Sam Shepard
Tim Ford y yo robamos una vez un coche...

Tim Ford y yo robamos una vez un coche en San Bernardino. Uno de aquellos Austin Healey antiguos, con capota plegable de cuero rojo y llantas de radios. Lo encontramos aparcado con las llaves puestas detrás de un quiosco de Refrescos A and W.

Al principio no queríamos más que dar una vueltecita con él y dejarlo luego al otro extremo del pueblo, pero terminamos dirigiéndonos a México. A Tim se le ocurrió que necesitábamos obtener alguna tarjeta de identidad falsificada para entrar en los bares y comprar cerveza en las tiendas de bebidas alcohólicas sin que se metieran con nosotros y nos echaran. Dijo que conocía a un tipo de Tijuana que falsificaba la fecha de nacimiento en los permisos de conducir, y que lo hacía tan bien que parecía auténtico. Dijo que, además, salía muy barato.

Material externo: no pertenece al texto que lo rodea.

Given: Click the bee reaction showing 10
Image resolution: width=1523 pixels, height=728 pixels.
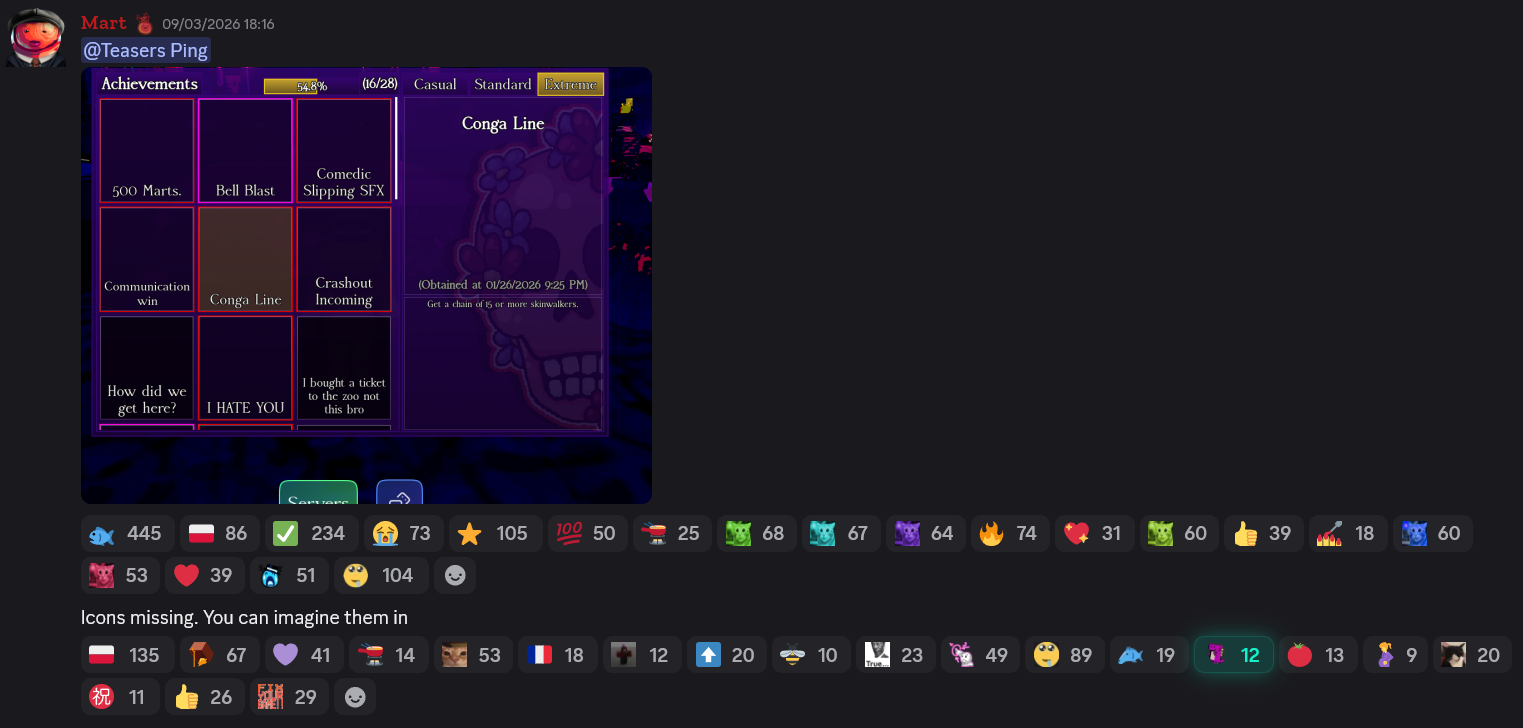Looking at the screenshot, I should 811,655.
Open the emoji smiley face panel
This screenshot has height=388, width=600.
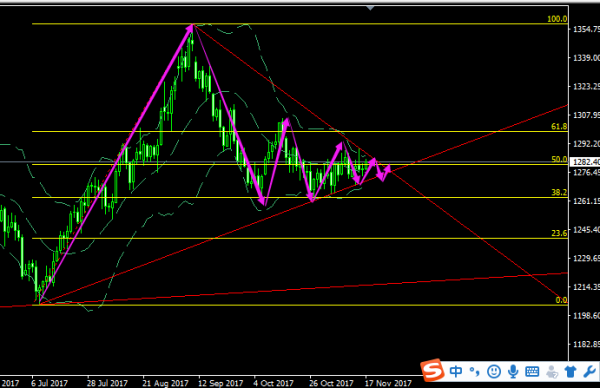point(494,371)
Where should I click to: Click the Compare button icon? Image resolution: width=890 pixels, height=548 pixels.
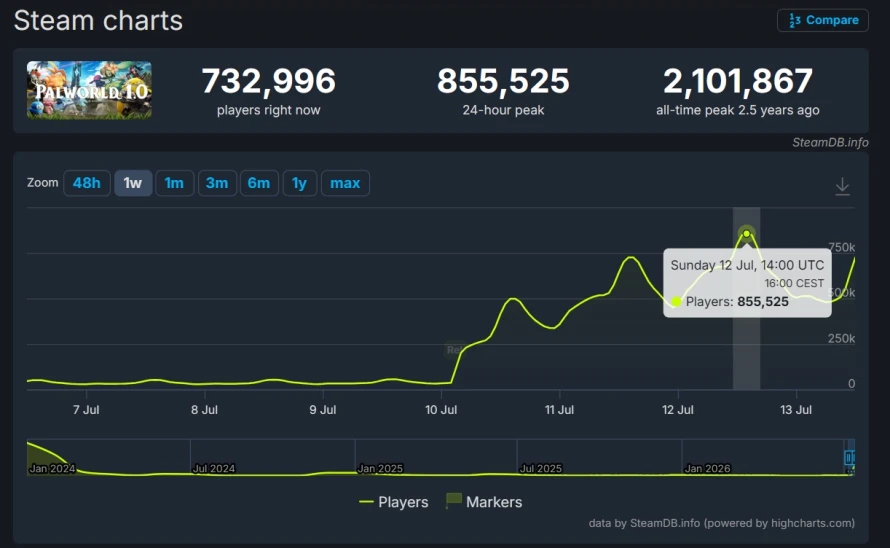point(795,20)
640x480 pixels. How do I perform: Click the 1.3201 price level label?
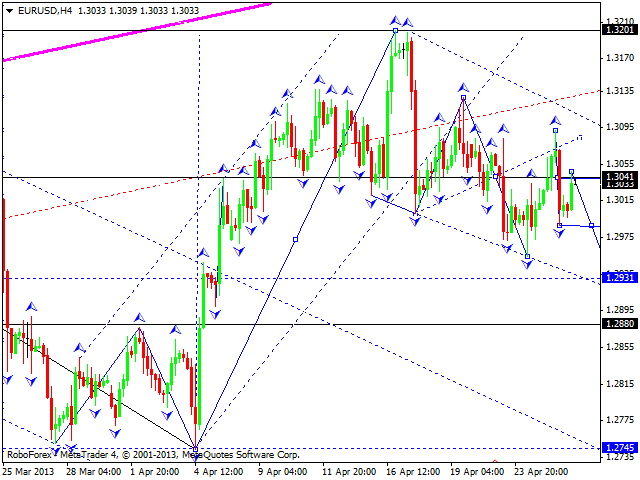tap(621, 30)
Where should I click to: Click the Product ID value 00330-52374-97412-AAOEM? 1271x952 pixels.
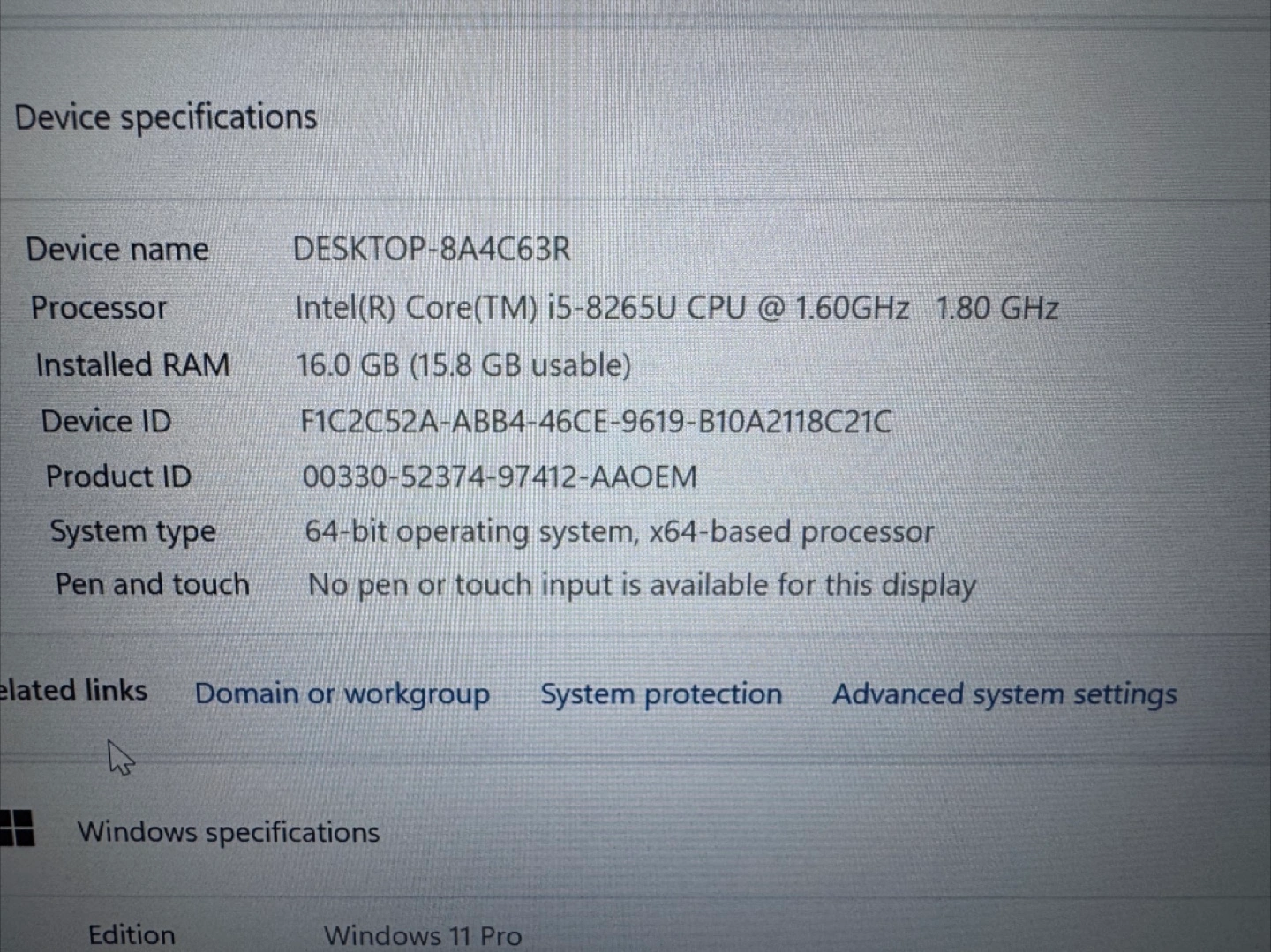[x=500, y=477]
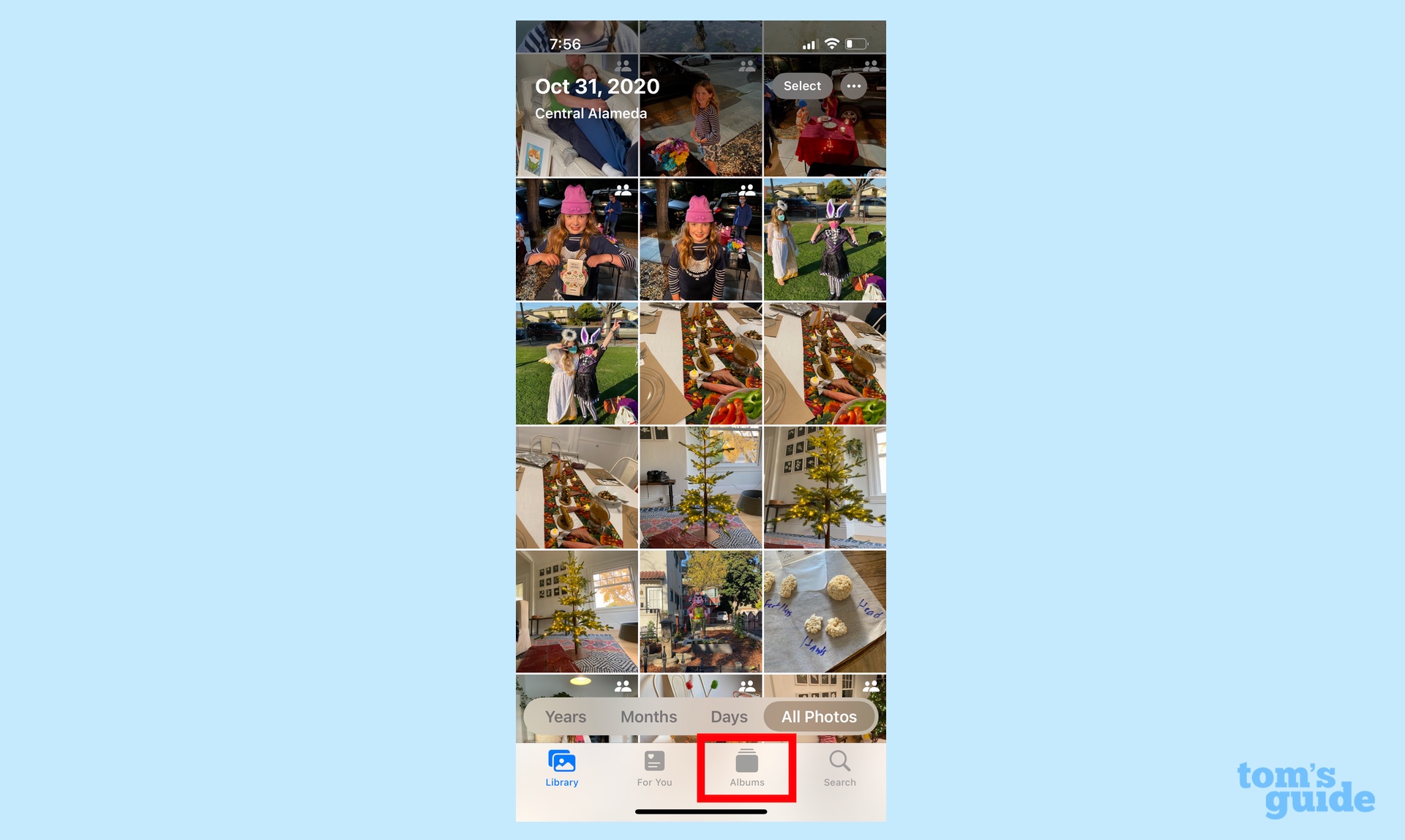Image resolution: width=1405 pixels, height=840 pixels.
Task: Open more options with ellipsis button
Action: pos(853,85)
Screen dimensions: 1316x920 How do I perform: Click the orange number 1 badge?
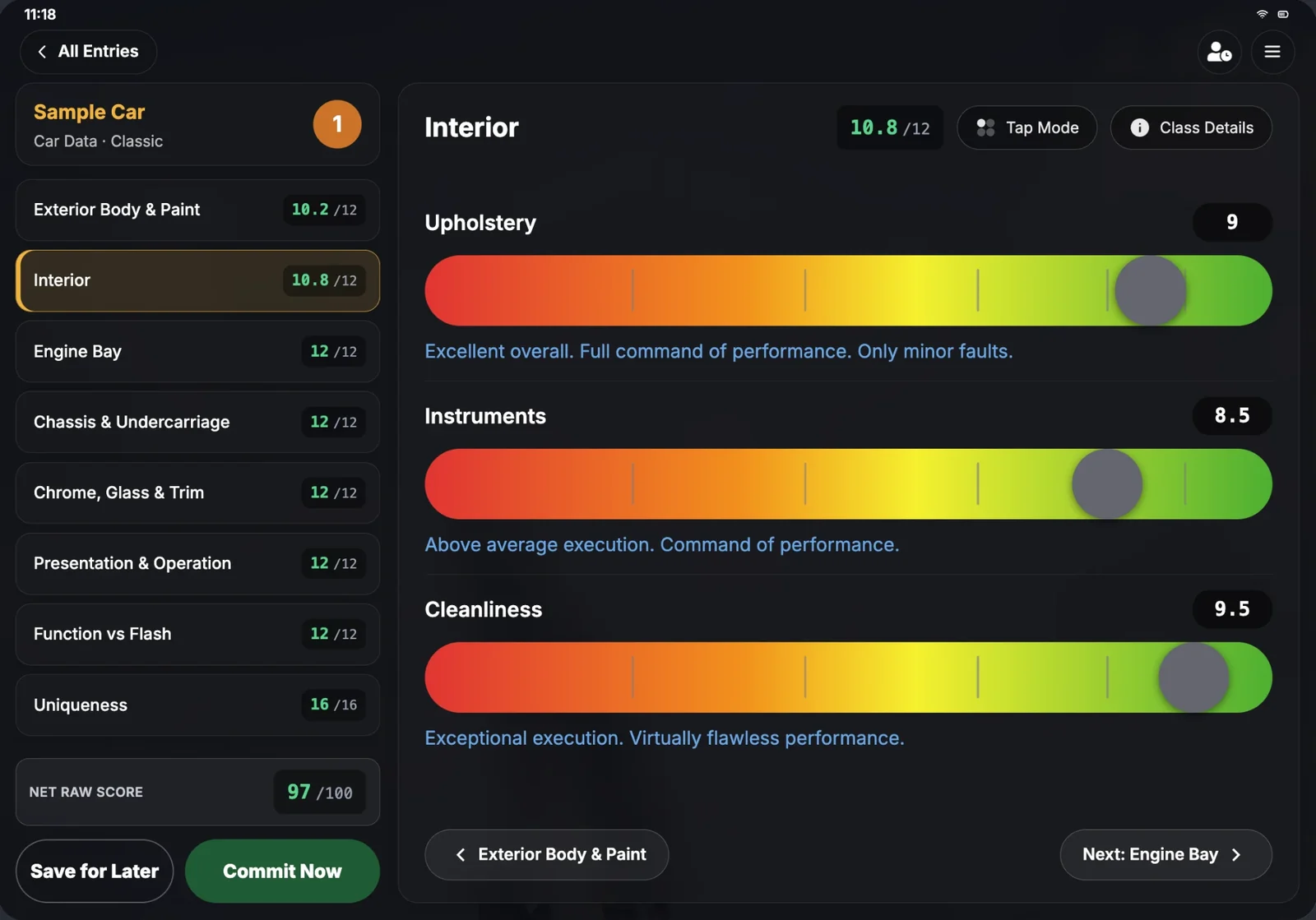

No recuerdo ningún coche tan divertido de conducir como aquel Austin Healey. Cómo gruñía. Respondía como un animal a cualquier insinuación. Desaceleraba cuando reducías, saltaba maravillosamente de una marcha a otra, volaba en directa…, hacía todo lo que te diera la gana. Tomaba las curvas como una Pantera. Era imposible volcarlo.

Él y yo asumimos la personalidad de los dueños de coches de este tipo. Nos desabrochamos la camisa y dejamos que el viento nos golpeara en el pecho. Nos pusimos las gafas ahumadas que encontramos en la guantera. (Tenían la montura roja, con unos brillantes en las esquinas.) Adelantamos volando a las mujeres que conducían por la carretera, o nos acercábamos tanto a sus coches que podíamos abrirles la puerta y oírlas gritar. Cuando paramos a comer en un restaurante nos instalamos en un cubículo que estaba junto a la ventana, para poder contemplar el coche desde dentro. La parrilla del radiador. Soñamos que recorríamos Europa con él y empezamos a utilizar palabras de la jerga automovilística como «los boxes» o «el rally» para que nos oyeran los que estaban cerca. Ese Healey nos gustaba tanto como si fuese nuestro.

Nos pasamos el día entero en Tijuana esperando a que aquel tipo revelara las fotos que nos sacó para la documentación falsificada. Era un hombrecillo hosco y silencioso que llevaba un manchado jersey gris. Anduvimos errando por toda la ciudad, y pasando por su oficina cada media hora. El hombrecillo abría bruscamente la puerta y nos echaba de allí agitando secamente la mano, como si fuésemos mendigos o algo así. Yo tenía la sensación de que la falsificación de documentos era la menos grave de sus actividades ilegales. Pero al final resultó que había valido la pena esperar tanto tiempo. Los nuevos permisos de conducir eran impecables y soportaron la prueba en la frontera cuando la poli nos pidió que los sacáramos de la cartera.

Bebimos ríos de alcohol en San Diego, donde exhibíamos nuestros nuevos permisos ante las narices de los barmans de toda la ciudad. Compramos botellas de vino para el viaje de regreso a casa. No paramos ni para vomitar. Asomábamos la cabeza un poco y subíamos el volumen de la radio.

Sam Shepard de Crónicas de Motel 11/9/80 San Francisco, Ca.